I’ve been plagued by a thought for the last few days: the current level of mobilisation of the far-right is taking place at a point where the economy is still growing, albeit sclerotically. As I wrote about here, the zero-sum politics of stagnant growth creates conditions in which the far-right thrive: inflation and growing wealth inequality, in the absence of productivity growth, create an elite incentive to scapegoat an out group in order to manage the social consequences. The centrist approach to capitalism, in which growth is used to manage harms through redistribution around the edges, becomes untenable under these conditions. The economic foundation of Blairism doesn’t exist anymore and TBI’s enthusiasm for AI is, inter alia, an attempt reignite the conditions that social model was predicated on.

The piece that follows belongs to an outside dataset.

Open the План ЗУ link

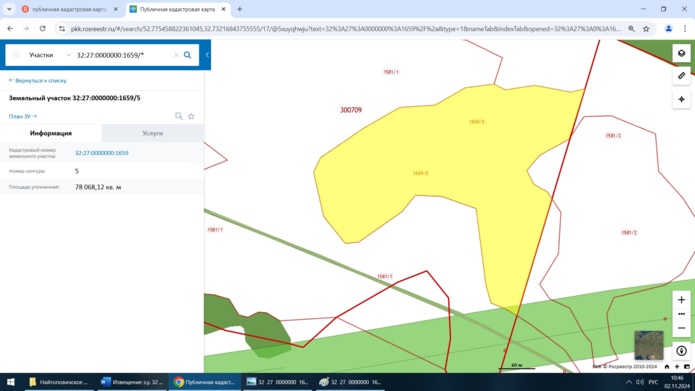pos(23,116)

So what happens when the bubble bursts? What happens if we see a crash on the scale of 07/08? What happens if we see another great recession or worse? The fault line driving the mobilisation of the far-right rapidly grows in salience, while the incentive structure facing elites becomes even more pressing: if there’s no other way to stop the majority of the population turning on you then why not embrace fascism? In this sense I think we need to build not just for where we are now, but where we will be in 12-18 months when the fissure which capitalism has spent the last 15-20 years papering over explodes open fully for the first time. I did a four quadrants scenario exercise with GPT 5 and I’m rather depressed:
Authoritarian neoliberalism (soft-hard continuum).

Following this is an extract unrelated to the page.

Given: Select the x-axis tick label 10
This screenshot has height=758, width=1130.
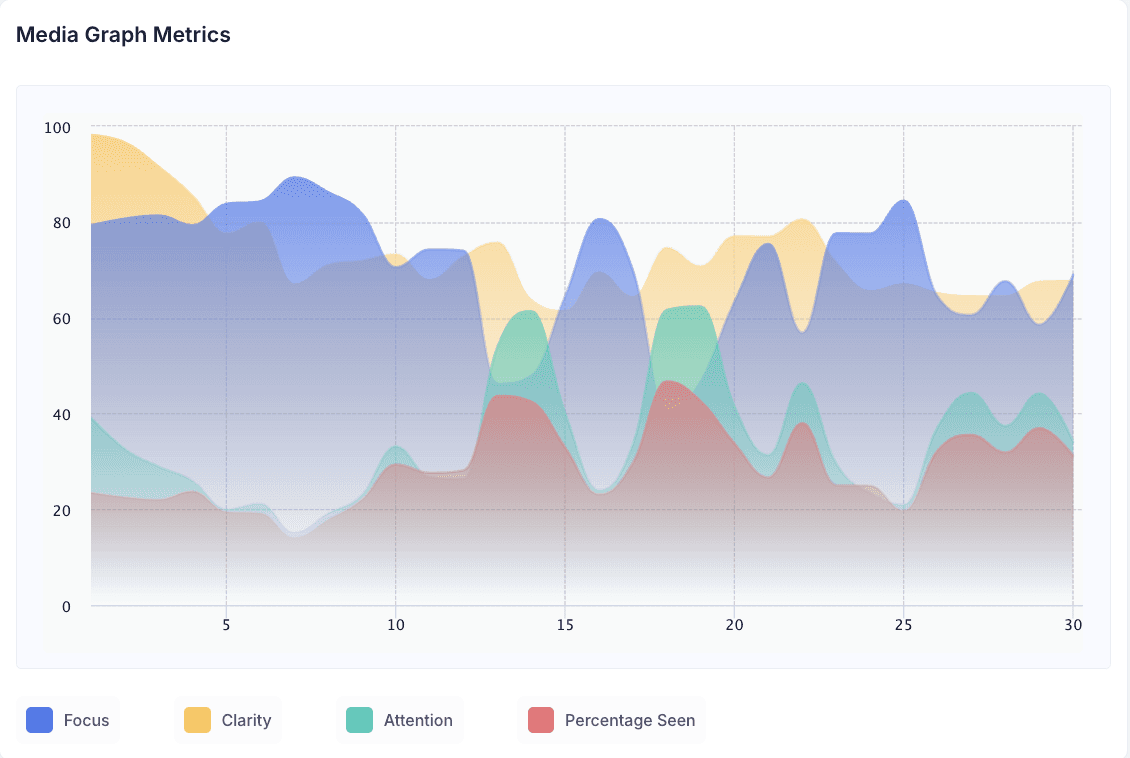Looking at the screenshot, I should coord(396,625).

Emergency budgets, debt-hawkery, protest restrictions, punitive welfare, securitised borders, AI used for compliance/surveillance. Far right sets the agenda even if centrists govern.Open embrace of revanchist politics.
Coalition of segments of capital + nationalist right: protection for “insiders,” organised cruelty for “outsiders.” Uses crisis to normalise exception (media control, judiciary pressure). This is the “why not embrace fascism?” branch.Emergency Keynesianism/Green productivism.
State backstops finance and invests (grid, housing, care, decarbonisation), pairs industrial policy with labour standards. Requires breaking with 2010s austerity reflexes and re-empowering public capacity.Fragmentation and drift.
Rolling mini-crises, policy whiplash, weak governments. Civil society fatigue; intermittent street surges. This can be a corridor to either (1) or (2).
I think we’re already seeing the start of an oscillation between (1) and (2). The familiar lib/lab dynamics of post-war Europe could be become far bleaker under these conditions.